The biennial Orthokeratology Society of Oceania (OSO) conference was held in October 2018 at the Gold Coast, Australia. Along with Part 1, here are a handful of summaries I posted to the Myopia Profile Facebook page during the conference under #OSO2018.
4 - Machine learning topography analysis
Dr Paul Gifford, co-founder of Myopia Profile and Adjunct Senior Lecturer at the University of New South Wales (Australia), explained what he’s been up to in his ‘digital man cave’, developing machine learning algorithms for automated topography assessment. (Image top left) Paul explained that a google team have recently used 128,000 images to automate diabetic retinopathy analysis with accuracy as good as retinal specialists. On a much smaller scale, he’s used over 300 maps from our clinical practice to develop a ‘brain in the machine’ which analyses the numerical data outputs from a post OK topography map, to predict the shape change through a neural network process (machine learning). His little machine monster has been compared against classification by experts - myself and my colleagues Natalie Buckman and Felicity Sklavos had loads of fun raking through classification of hundreds and hundreds of maps in the testing phase - with an 82% accuracy rate revealed.
What does this mean for us in practice? Paul’s automated topography analysis algorithm is still in early phases and will need more data to become even more accurate. For novice fitters, this has the exciting potential to leverage the analysis expertise of numerous experts rather than just relying on the analysis experience of that one person. For an experienced fitter, it’s about saving time and improving efficiency. Paul’s final message was not to worry about the machines taking over - while the world champion chess player Gary Kasparov was beaten by a machine about 20 years ago, more recently some intermediate level human players, in combination with a machine, have proven themselves unbeatable by either man or machine in isolation. So, if we can learn to work with our future machine overlords 😉 , we’ll do better than either will alone.
5 - Optic zone size in OK
This is a hot topic - changing optic zone size in OrthoK to decrease the treatment zone, and the assumption that this will create a better myopia control effect. Dr Paul Gifford presented research ‘so new that the paint is still drying’ (he was crunching the data the night before!) from work he’s being doing at the University of New South Wales (Australia) with Pauline Kang and Vinod Masseedupally of the ROK group and two rather brilliant final year Optometry students, Michael Tran and Courtney Priestley, who’ve done the data collection for their final year research project.
In a repeated measures design, the group fit 17 young adults with standard OK design for a week, then they had a week washout, then another week in a modified design with a smaller optic zone diameter (OZD) and increased asphericity. They found that there was a significantly different topographical effect, with the OZD an average of 1mm less. (Image top right) The recent work of Langis Michaud's group has also shown a change in topography with a 4-curve versus 5-curve design. What hasn’t been shown yet, though, is if this transfers through to a change in relative peripheral refraction or not. Promisingly, the UNSW group did find a greater relative peripheral myopic shift with the smaller OZD design, although with current early analysis, both lens types were significantly different from baseline but didn’t quite reaching significant difference between the two designs, despite the appearance of the trend.

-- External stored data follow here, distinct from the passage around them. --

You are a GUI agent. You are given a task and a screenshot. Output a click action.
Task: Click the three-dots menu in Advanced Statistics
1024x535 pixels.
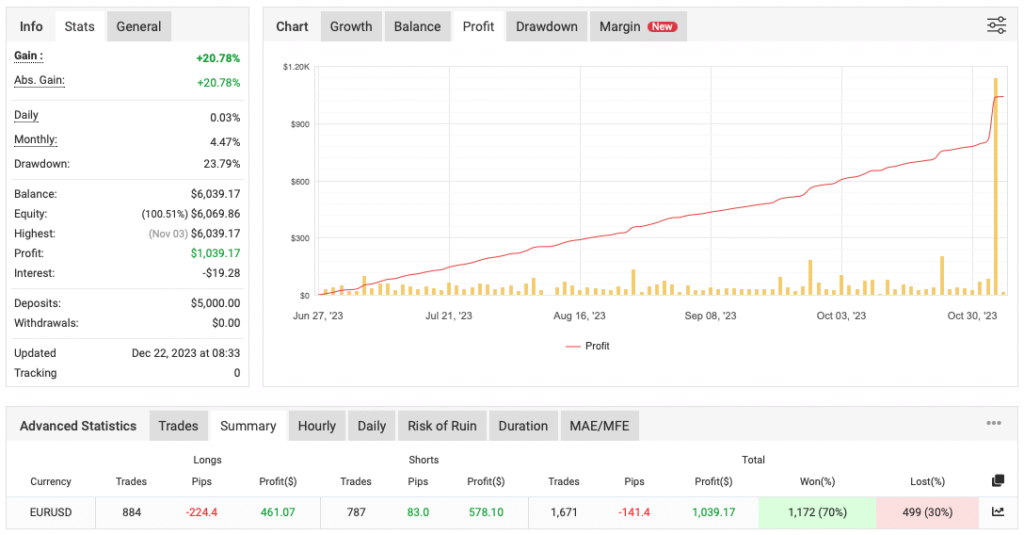pos(993,424)
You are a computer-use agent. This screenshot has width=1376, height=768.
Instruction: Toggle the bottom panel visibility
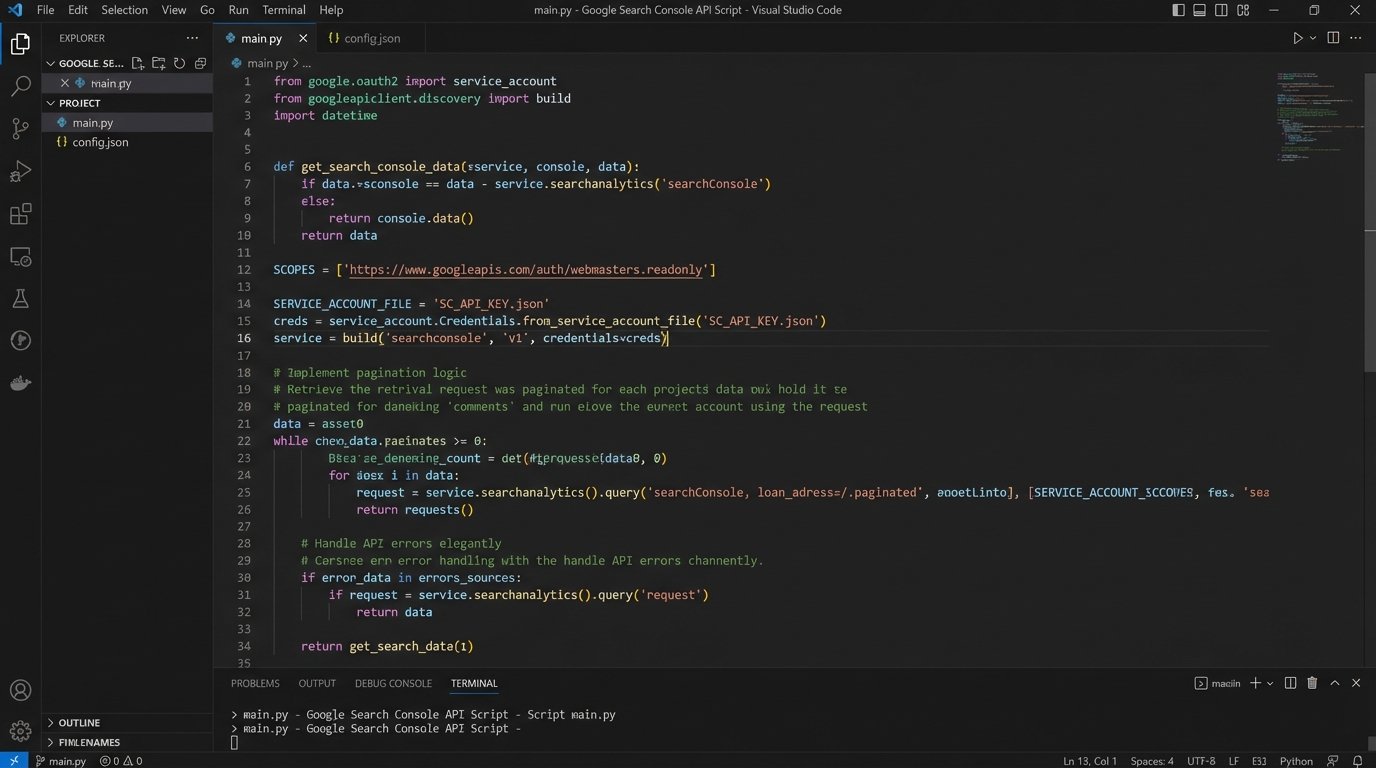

The final question, then, is if the change in topography which translates into a change in peripheral refraction actually further translates into an improved myopia control effect. Nobody knows that yet. So it’s too soon to say that this OK design will give a better myopic control effect than that design, from the research evidence. But this is a promising start!
6 - Geographic differences in outdoor time
Difference in daily outdoor light exposure could contribute to geographic differences in myopia prevalence. Associate Professor Scott Read from Queensland University of Technology (Australia) presented data on Australian childrens’ average outdoor time per day (105 min/day) to Singaporean children of the same age (61 min/day). Interestingly, this big difference seemed to occur during school hours, with similar amounts of outdoor time gained in after school hours. The take home message? Less than 60 min / day appears to increase risk of childhood myopia development, and increasing daily bright outdoor light exposure by 60-90 min a day seems to be protective.